WHAT YOU SHOULD DO - Express the rows starting at the line containing "You are a GUI" and ending at the line containing "[x=101, y=80]" as a two-column CSV with the headers "instruction" and "click_point". Give one line per row, put its text and its answer each in one quoted field with line breaks turned into spaces, and leave the pictures out.

━━━━━ RECORD LIST ━━━━━

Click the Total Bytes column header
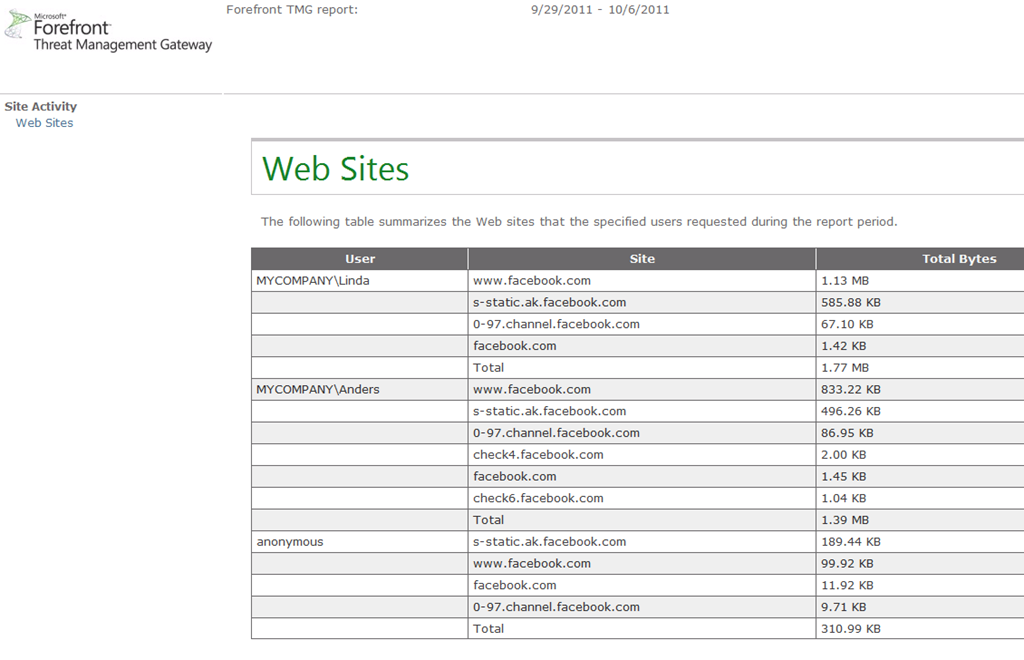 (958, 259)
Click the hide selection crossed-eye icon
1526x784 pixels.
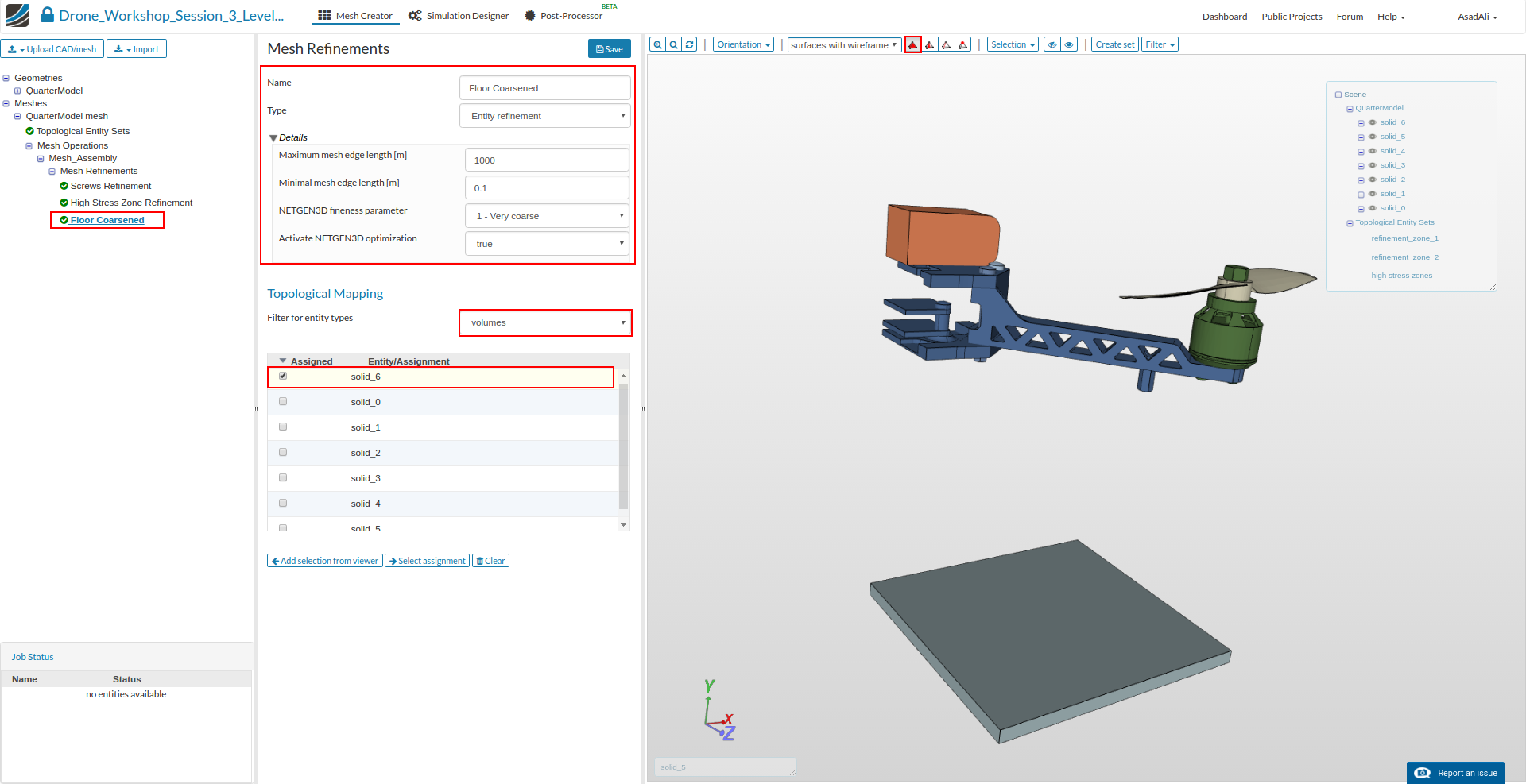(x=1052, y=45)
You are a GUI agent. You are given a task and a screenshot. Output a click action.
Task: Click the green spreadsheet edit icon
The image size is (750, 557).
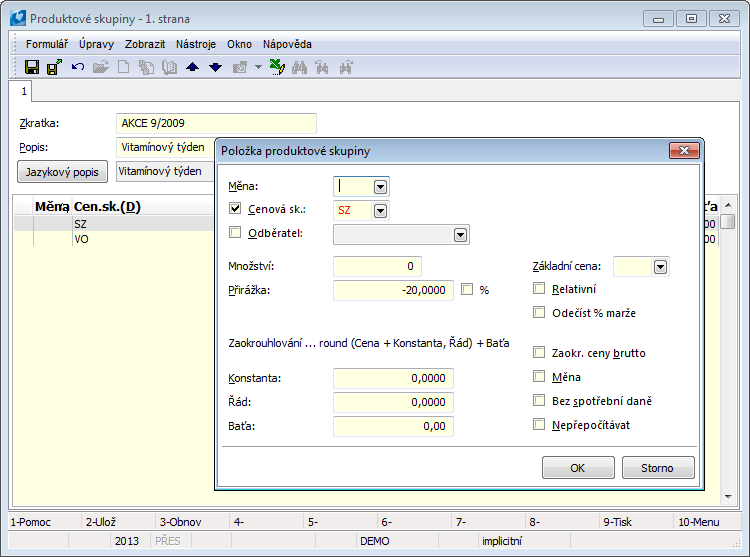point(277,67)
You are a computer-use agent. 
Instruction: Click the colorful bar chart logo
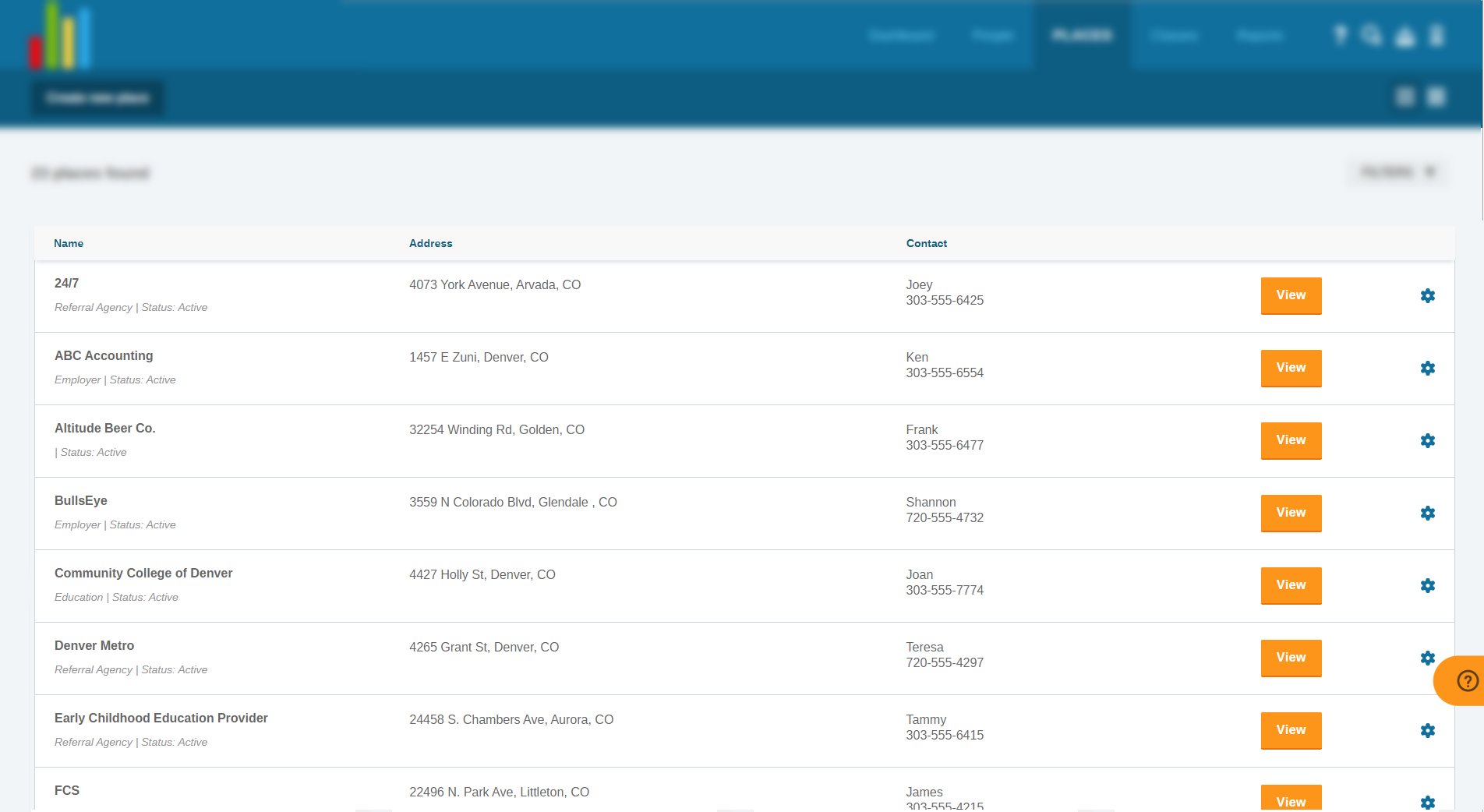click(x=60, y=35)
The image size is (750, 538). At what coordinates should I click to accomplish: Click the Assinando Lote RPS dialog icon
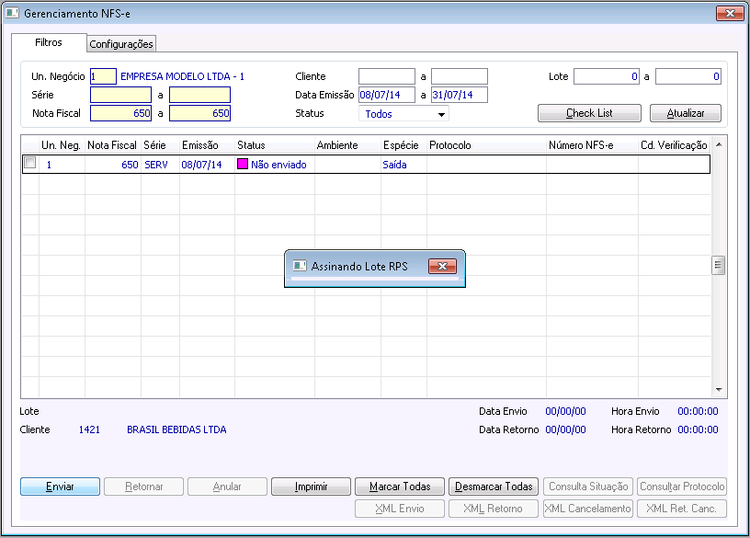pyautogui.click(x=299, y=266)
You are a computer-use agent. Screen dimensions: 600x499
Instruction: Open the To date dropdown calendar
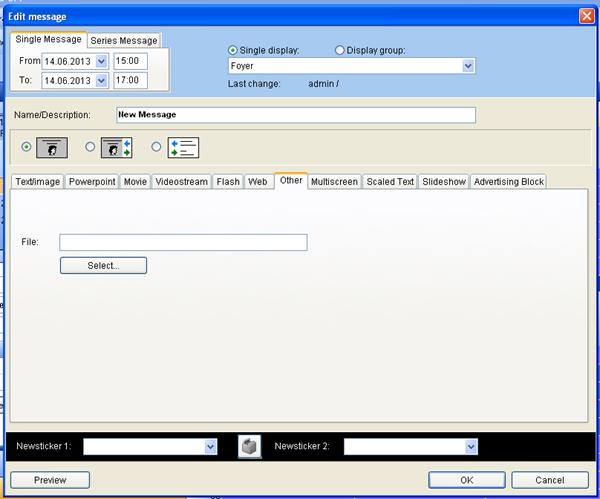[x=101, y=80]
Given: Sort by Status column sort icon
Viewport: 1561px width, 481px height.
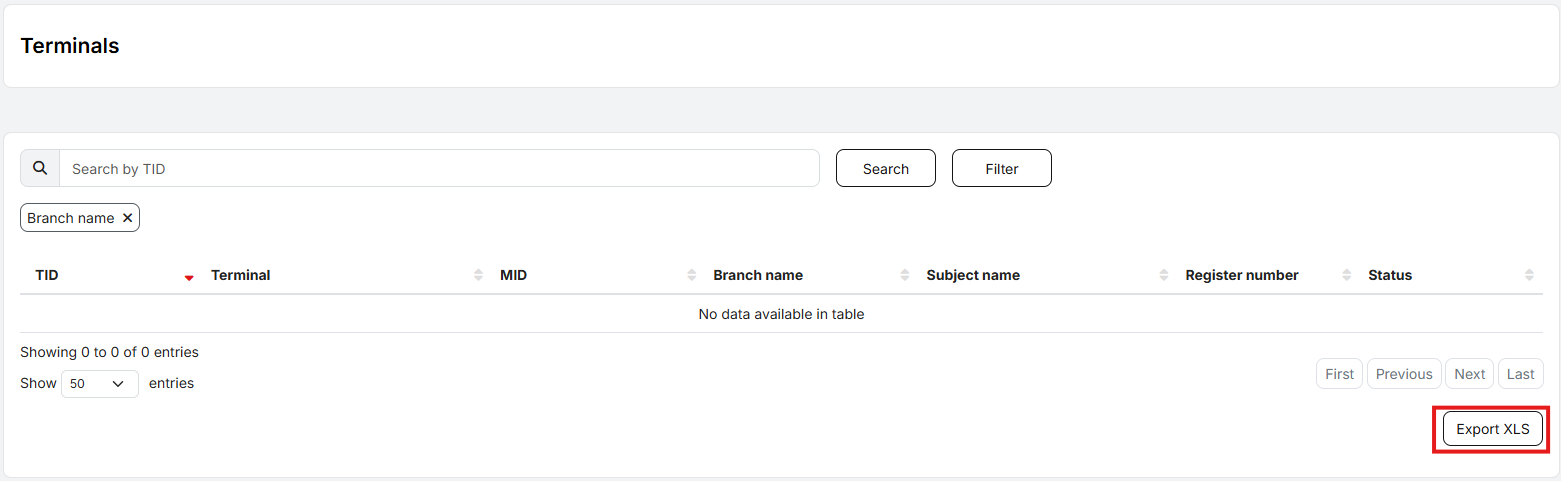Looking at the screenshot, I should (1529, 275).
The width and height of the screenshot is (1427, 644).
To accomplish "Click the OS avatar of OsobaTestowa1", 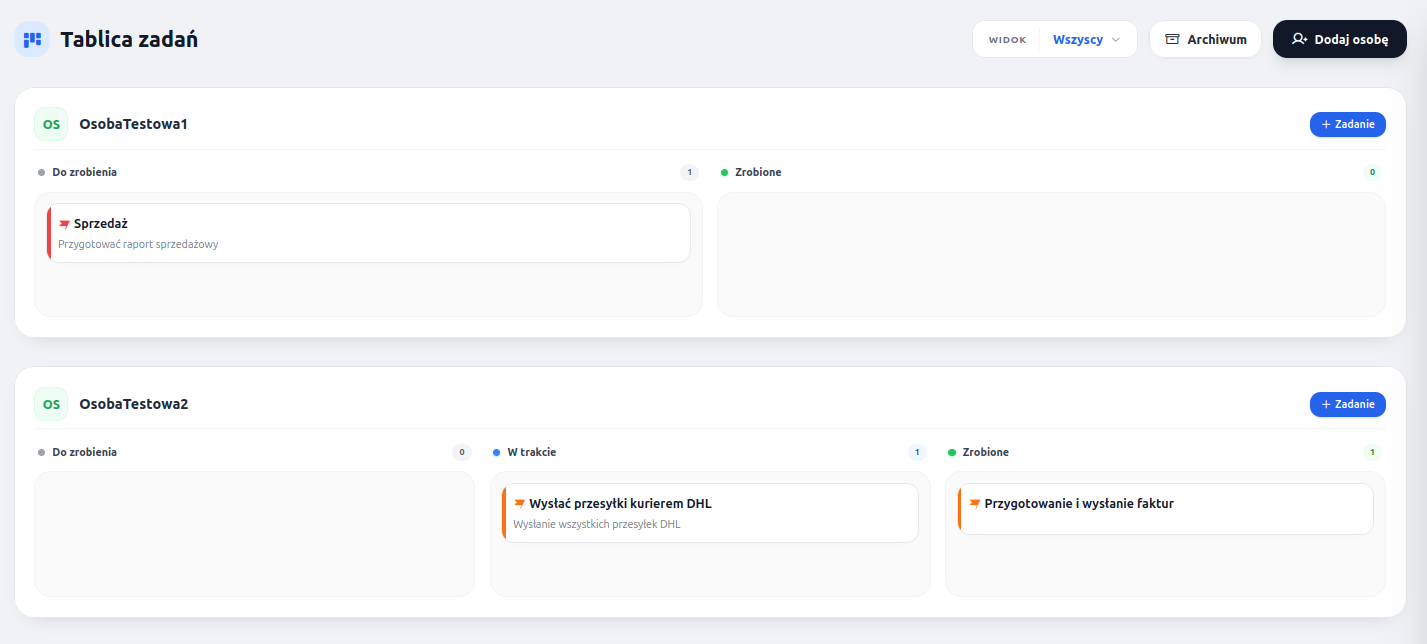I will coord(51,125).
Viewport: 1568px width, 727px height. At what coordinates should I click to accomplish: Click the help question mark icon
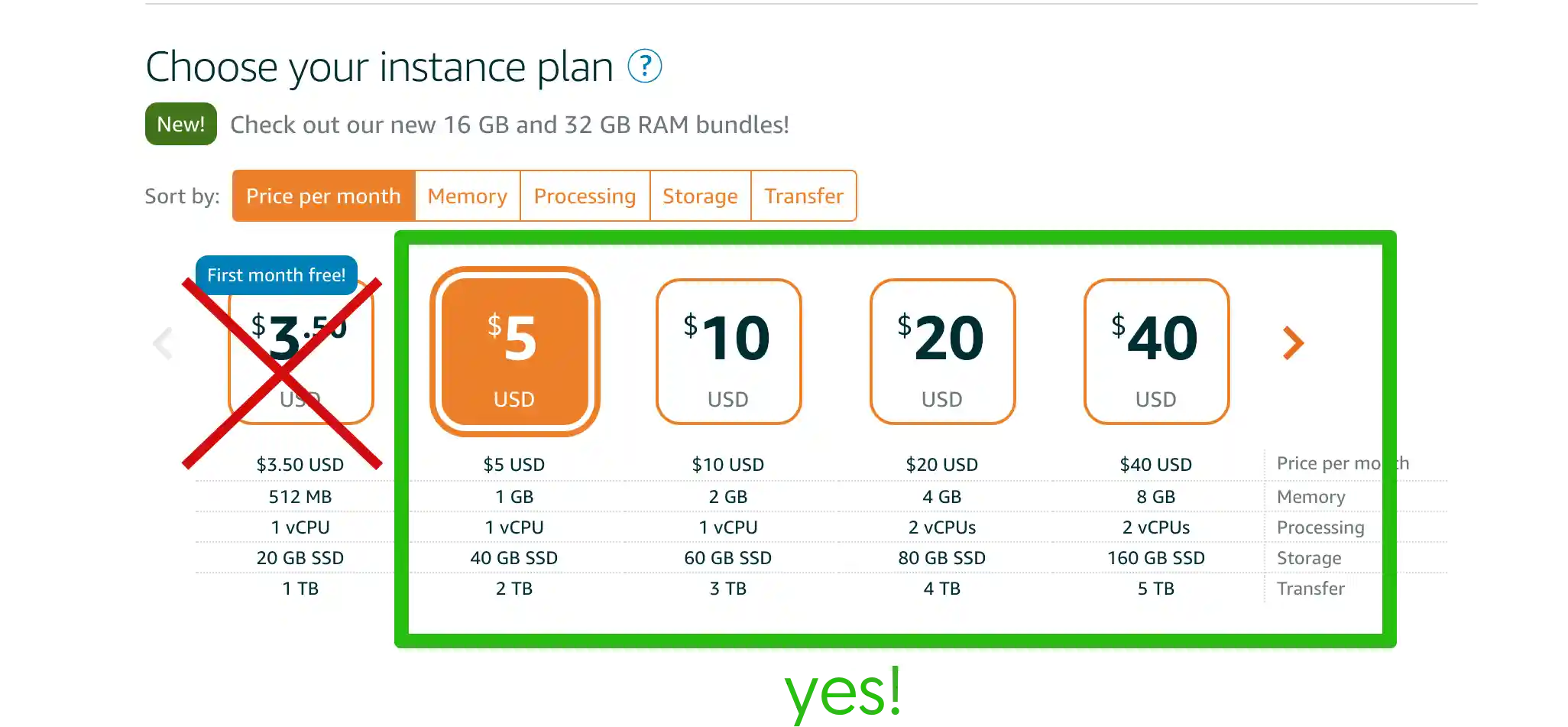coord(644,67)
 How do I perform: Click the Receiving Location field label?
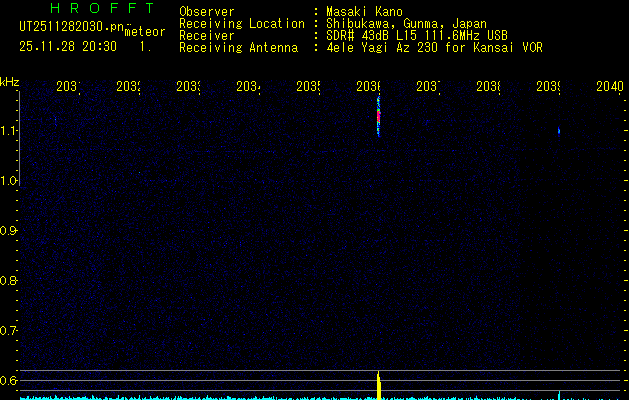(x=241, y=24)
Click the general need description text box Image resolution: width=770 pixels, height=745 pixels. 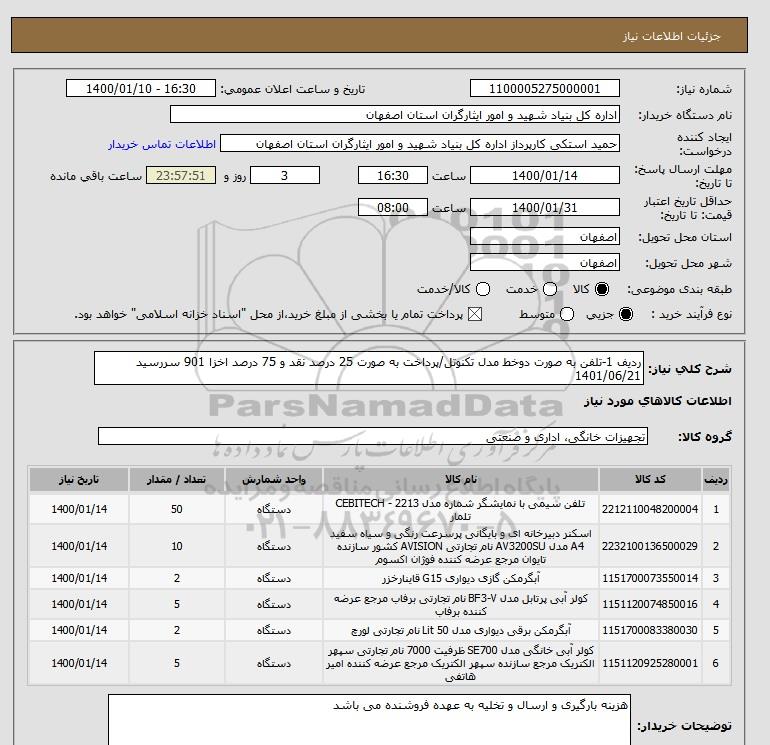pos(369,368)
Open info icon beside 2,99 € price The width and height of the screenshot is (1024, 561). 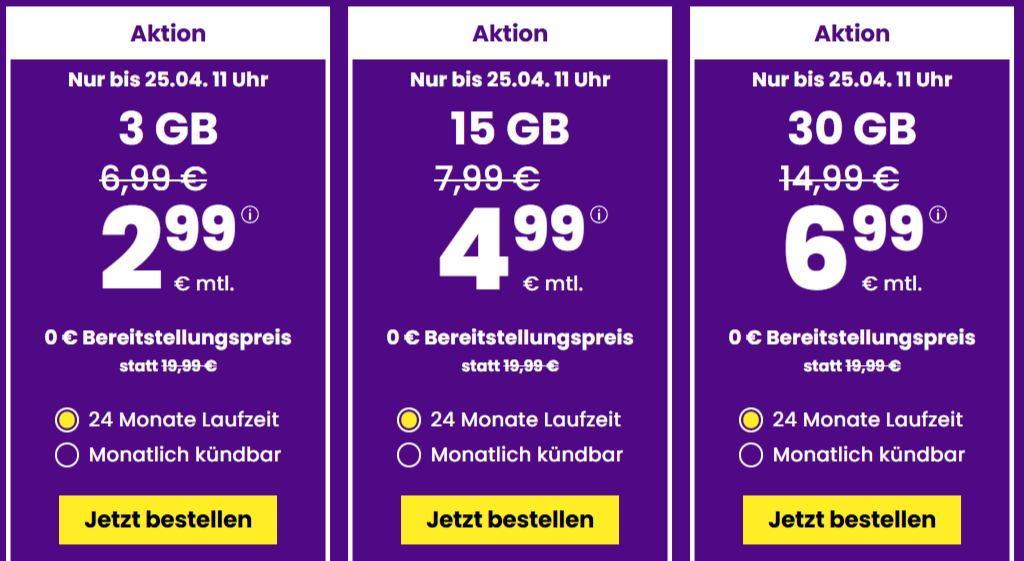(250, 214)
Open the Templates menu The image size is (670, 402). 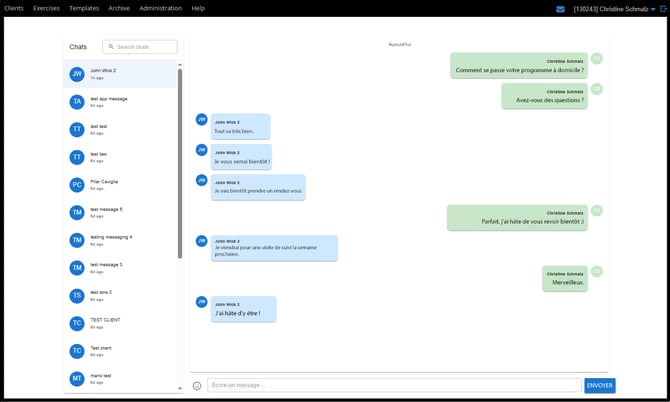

━━━━━

RESULT -
instruction,click_point
"You are a GUI agent. You are given a task and a screenshot. Output a click action. Task: Click the green spreadsheet edit icon The image size is (750, 557).","point(277,67)"
"You are a computer-use agent. Instruction: Click the colorful bar chart logo","click(x=60, y=35)"
"The image size is (750, 538). At what coordinates should I click to accomplish: Click the Assinando Lote RPS dialog icon","pyautogui.click(x=299, y=266)"
"You are a computer-use agent. Screen dimensions: 600x499 Instruction: Open the To date dropdown calendar","[x=101, y=80]"